You know, I almost always read the latest news before Frank writes them up. But Frank’s take on them causes me severe coffee / breathing / nose problems!! Dammit Frank.
Loved the tree branches. Frank J = genius.
Unfortunately, because he does have a “D” next to his name, this is a resume’ enhancer, not the trip to jail that it should be.
The whole thing is untrue according to a consensus of scientists!
Somebody should totally do a top ten list of Al Gore pickup lines. Oh, wait.
http://www.imao.us/index.php/2010/06/top-ten-al-gore-pickup-lines/
Of course, Gore has the magic “D” for delicious and delightful so it shouldn’t surprise this has been kept underwraps for almost 4 years. Also, he’s Al “I sure fooled the hell out of you and made a fortune off this climate change scam” Gore. And it happened in a bluer than blue Democrat state, Oregon, so you know they had plenty of incentive to cover it up. You know if he had an “R” for repugnant and reprehensible, he would have been tried and convicted and sentenced to 20 years hard labor in 2006.
To be fair, while considering what the dems do to republicans daily, this story does have some issuea. But if this had been a conserative this would be screamong top banner front page news for weeks. The press covered Lweinski for weeks.
However….
Run inot the tree limbs….. gotta clean my monitor again. Maybe he thought she was a tree hugger.
“What do you mean she doesn’t give that kind of massage?” -Al
You know this broad is just sour grapes and got what she deserved.
She went to the algore’s hotel room for a late night “massage”. She didn’t move quick enough to stop tree boy from groping and kissing her? she kept a stain filled pant suit? What was she going to hillary’s next? She went to algore’s without a chainsaw? And since when are the algore’s arm long enough to grope anyone over that gut?
You would think a guy who invented the internet would be smart enough not to be in this situation. *sigh* Looks like another inconvenient truth for AlGore the carbon w hore.

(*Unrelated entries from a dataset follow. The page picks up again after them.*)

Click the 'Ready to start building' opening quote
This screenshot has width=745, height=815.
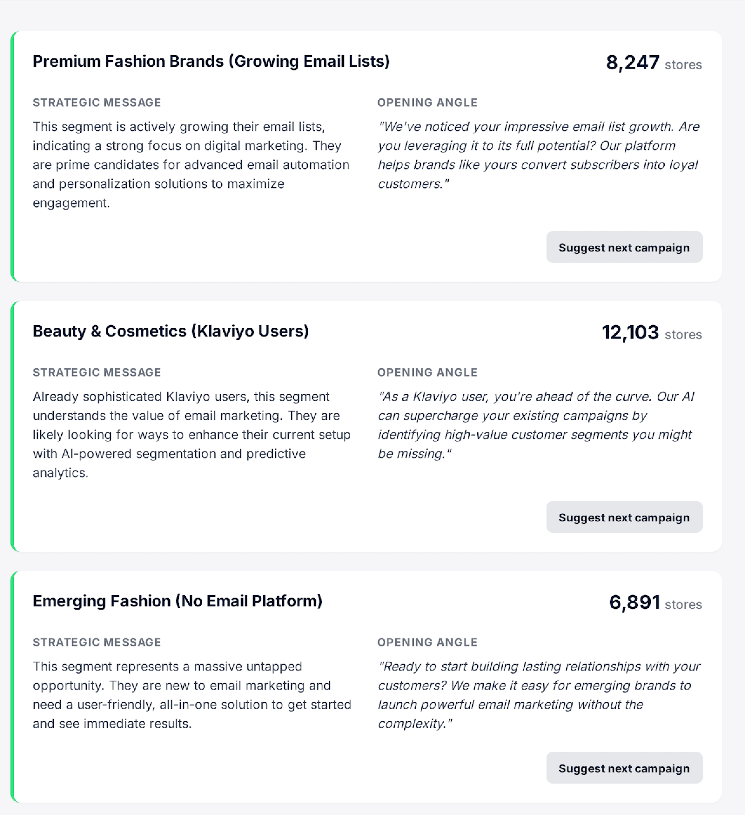[x=538, y=695]
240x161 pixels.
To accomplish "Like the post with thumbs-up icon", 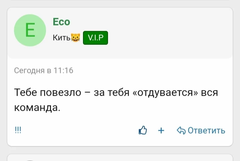I will (143, 130).
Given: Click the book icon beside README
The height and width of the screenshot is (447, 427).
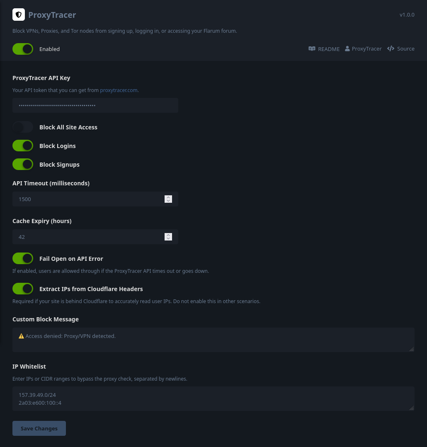Looking at the screenshot, I should 312,49.
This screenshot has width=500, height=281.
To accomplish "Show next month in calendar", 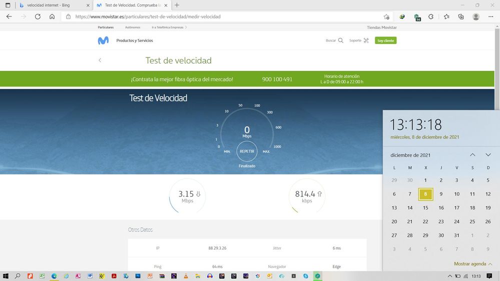I will (x=488, y=155).
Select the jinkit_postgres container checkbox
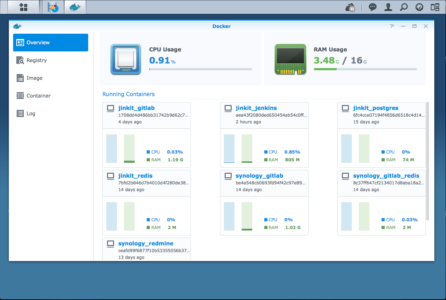This screenshot has height=300, width=446. pyautogui.click(x=345, y=108)
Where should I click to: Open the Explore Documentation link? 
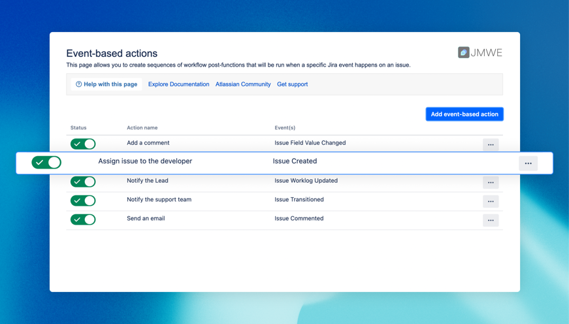pyautogui.click(x=178, y=84)
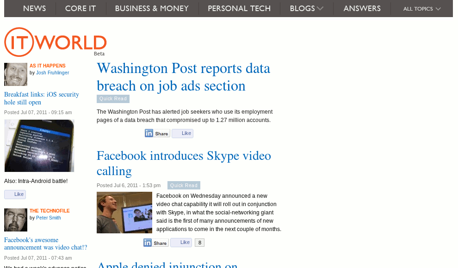
Task: Select the Personal Tech menu item
Action: pos(239,8)
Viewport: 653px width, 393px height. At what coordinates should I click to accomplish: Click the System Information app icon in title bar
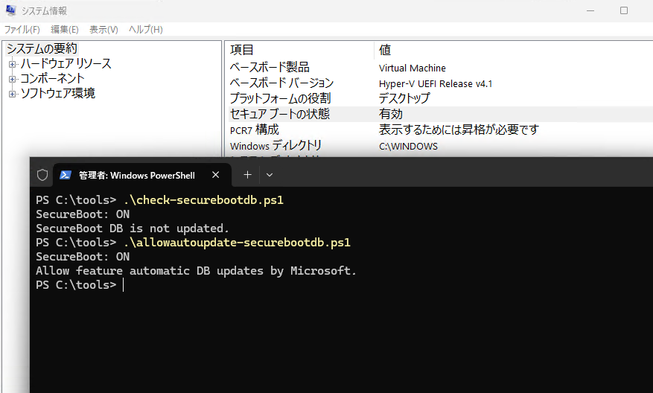[11, 10]
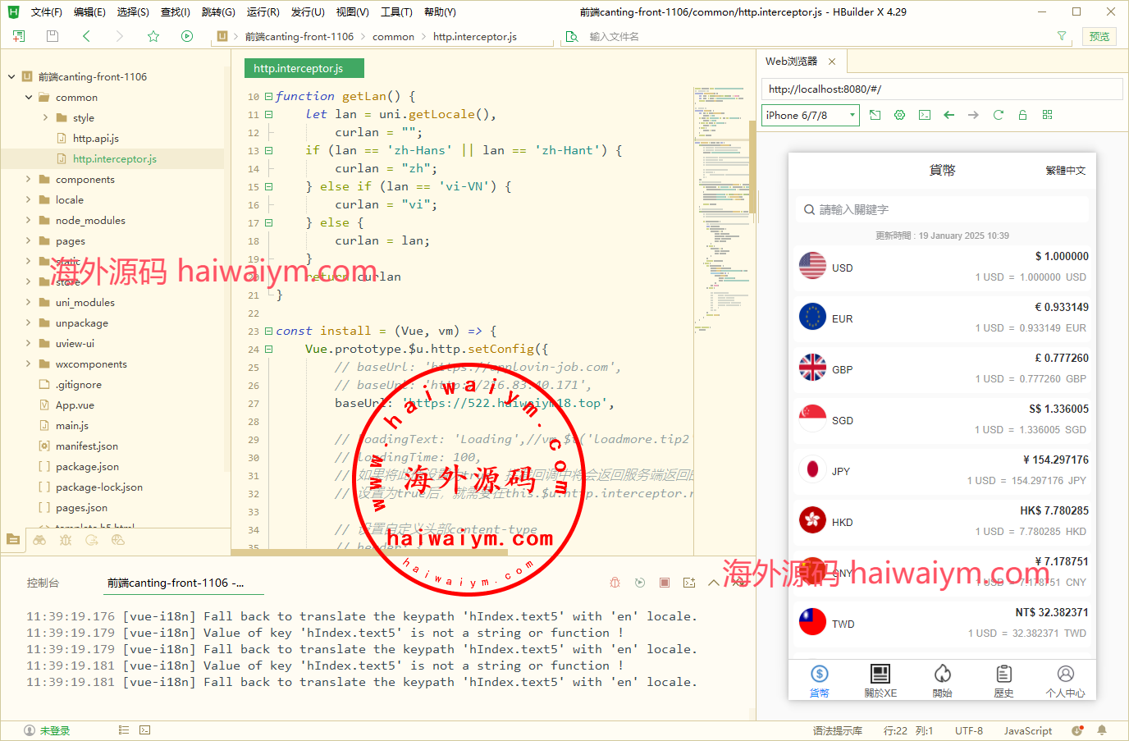Toggle fold marker at line 23
Viewport: 1129px width, 741px height.
click(268, 332)
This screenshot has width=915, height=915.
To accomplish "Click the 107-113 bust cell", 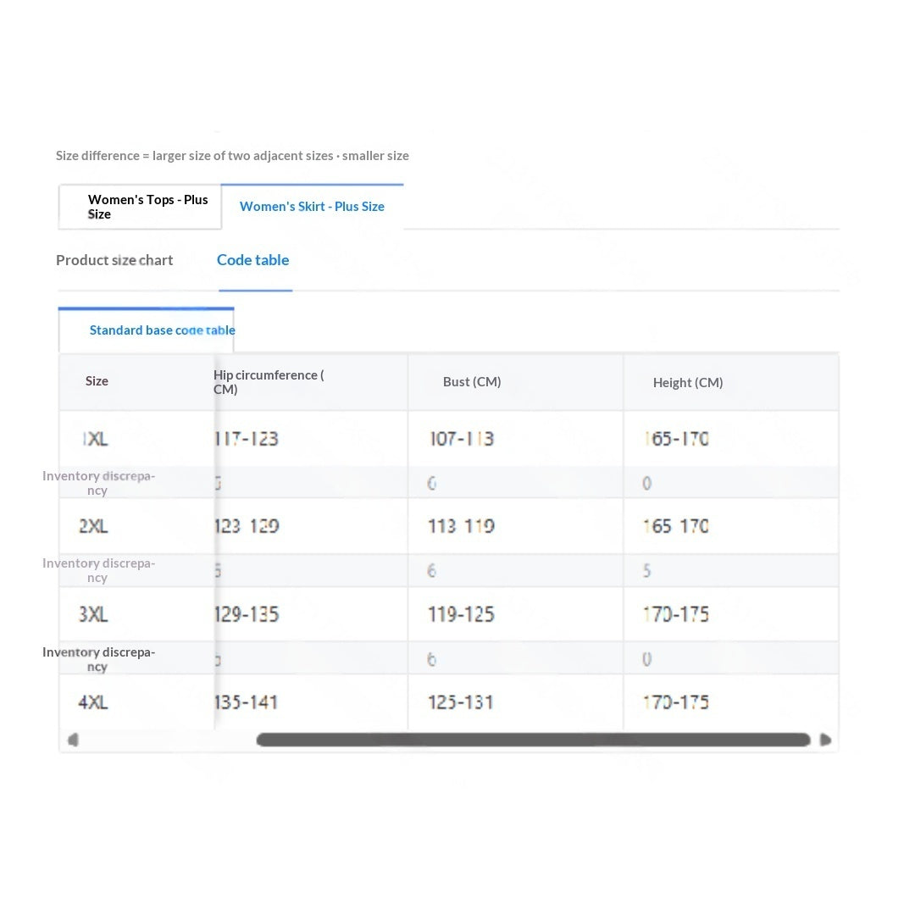I will pos(462,439).
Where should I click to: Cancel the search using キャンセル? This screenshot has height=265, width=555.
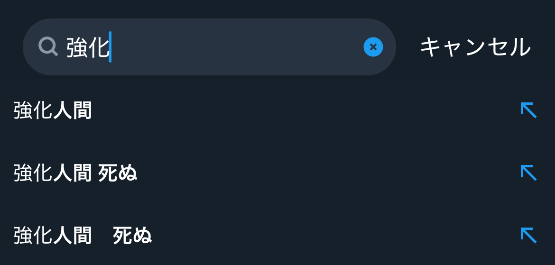click(x=475, y=47)
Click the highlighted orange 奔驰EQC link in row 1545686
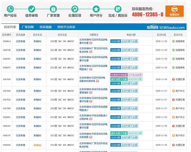Viewport: 191px width, 152px height. point(37,145)
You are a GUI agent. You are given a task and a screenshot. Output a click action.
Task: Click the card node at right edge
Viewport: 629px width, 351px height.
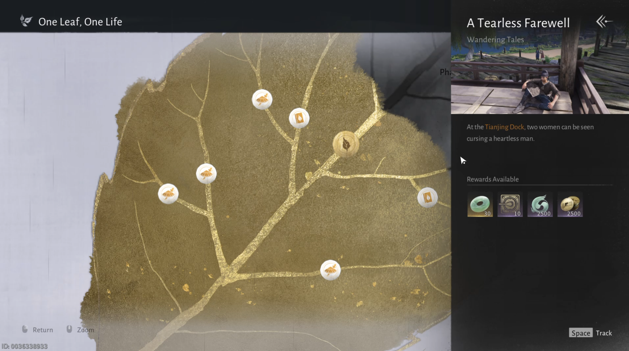point(427,197)
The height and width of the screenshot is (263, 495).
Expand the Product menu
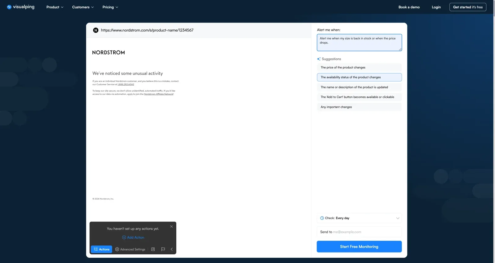55,7
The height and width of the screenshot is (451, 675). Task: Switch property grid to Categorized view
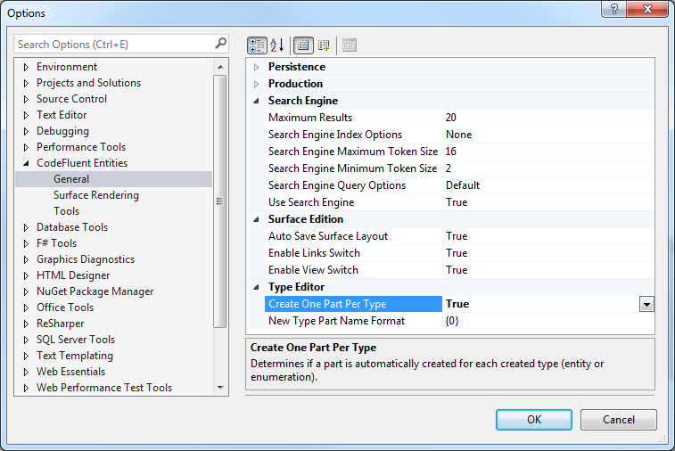coord(257,45)
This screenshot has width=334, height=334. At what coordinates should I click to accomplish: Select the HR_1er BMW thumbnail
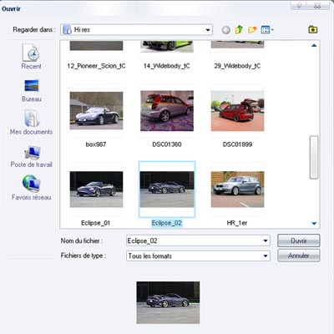(x=237, y=190)
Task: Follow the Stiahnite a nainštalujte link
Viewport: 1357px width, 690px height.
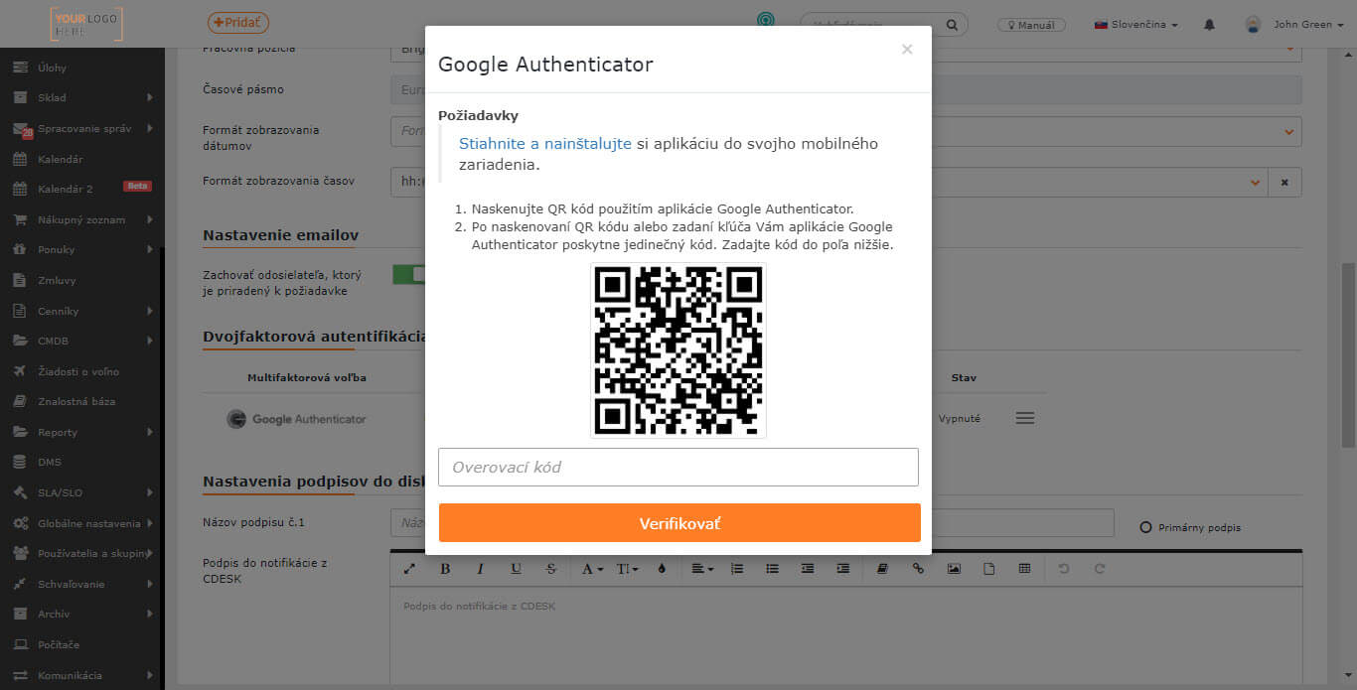Action: pos(545,143)
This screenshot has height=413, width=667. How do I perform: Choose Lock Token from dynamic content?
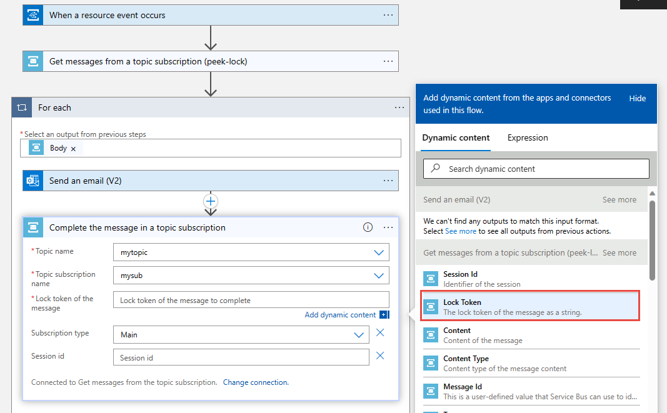click(530, 306)
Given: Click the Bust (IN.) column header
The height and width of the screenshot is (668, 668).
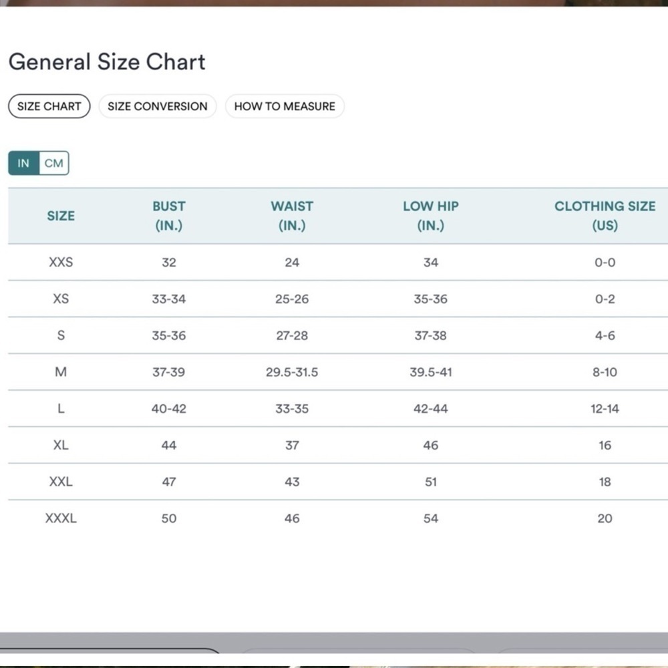Looking at the screenshot, I should coord(169,216).
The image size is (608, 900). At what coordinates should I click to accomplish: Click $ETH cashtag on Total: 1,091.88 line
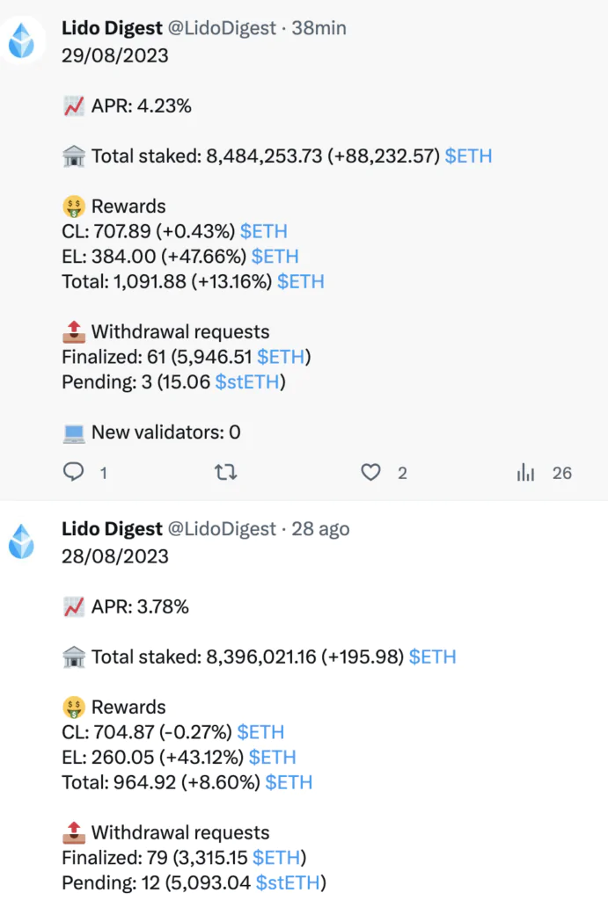pos(301,282)
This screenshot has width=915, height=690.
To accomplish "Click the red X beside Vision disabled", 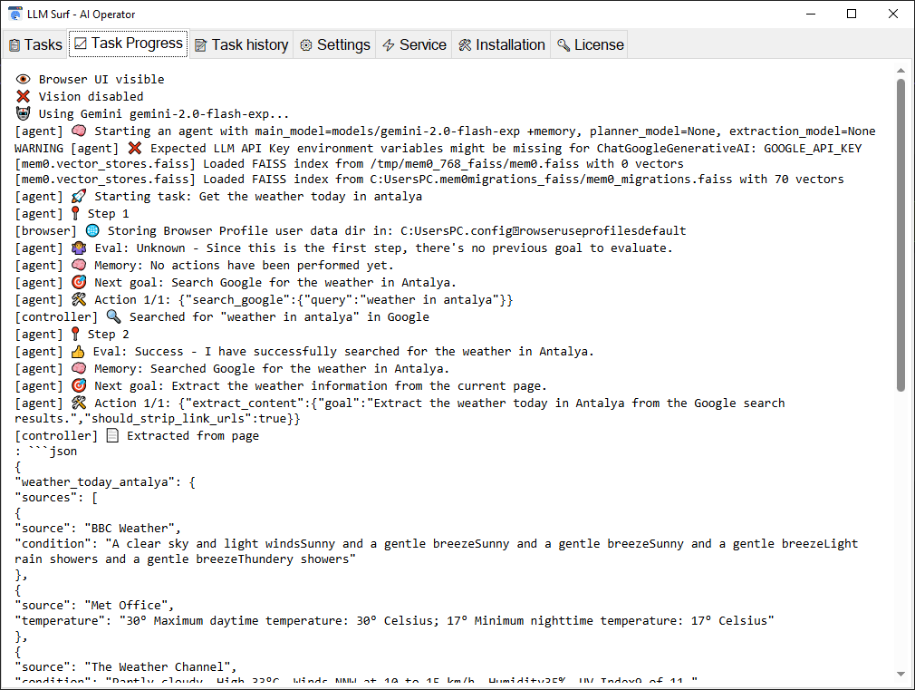I will (x=24, y=97).
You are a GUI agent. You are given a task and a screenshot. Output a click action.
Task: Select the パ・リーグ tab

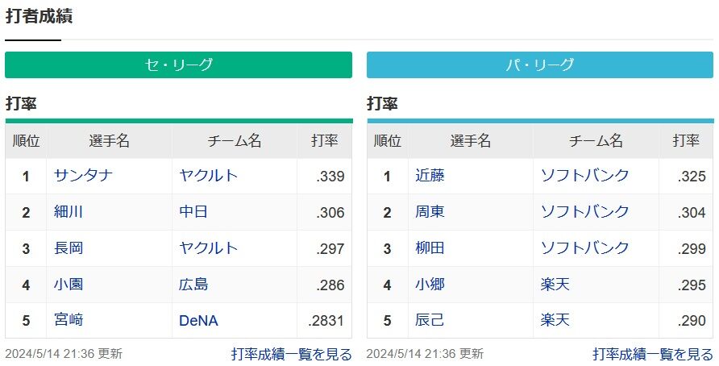pos(539,65)
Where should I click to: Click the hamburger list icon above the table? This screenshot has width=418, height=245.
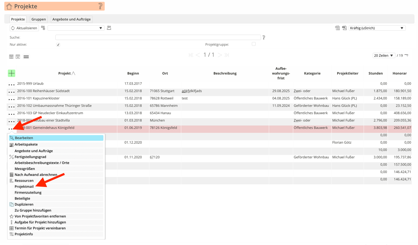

There may not be global warming but Al’s apparently all hot & bothered.
Perhaps it’s not Al’s fault, perhaps he has no control over the situation. Maybe Al is a were-manbearpig and he only does these lustful things only when the moon is full. As the old saying goes….Even a man who is pure in heart and says his prayers by night, may become a manbearpig when the manbearpigbane blooms, and the autumn moon is bright.
And Man-Bear-Pig
from the transcript: “Then he rolled over onto his back, and although he was covered, it was clear he was arroused. Seeing me eye his bulge, he said, ‘Its an inconvenient truth that I have an erection.'”
No, not really.
but here is a pretty creepy part from the transcript, if true:
Urn, because I, I, you know, I live in “The Birkenstock Tribe” and it’s like being the ultimate traitor. And by the by, there are people urn, one who is so black and white Left wing, she ceased talking to me. Another one who was basically asking me to just suck it up, otherwise the world’s going to be destroyed from global warming. And I was like, these are women. I’m like, where is the feminist in you? What the hell? This is not okay.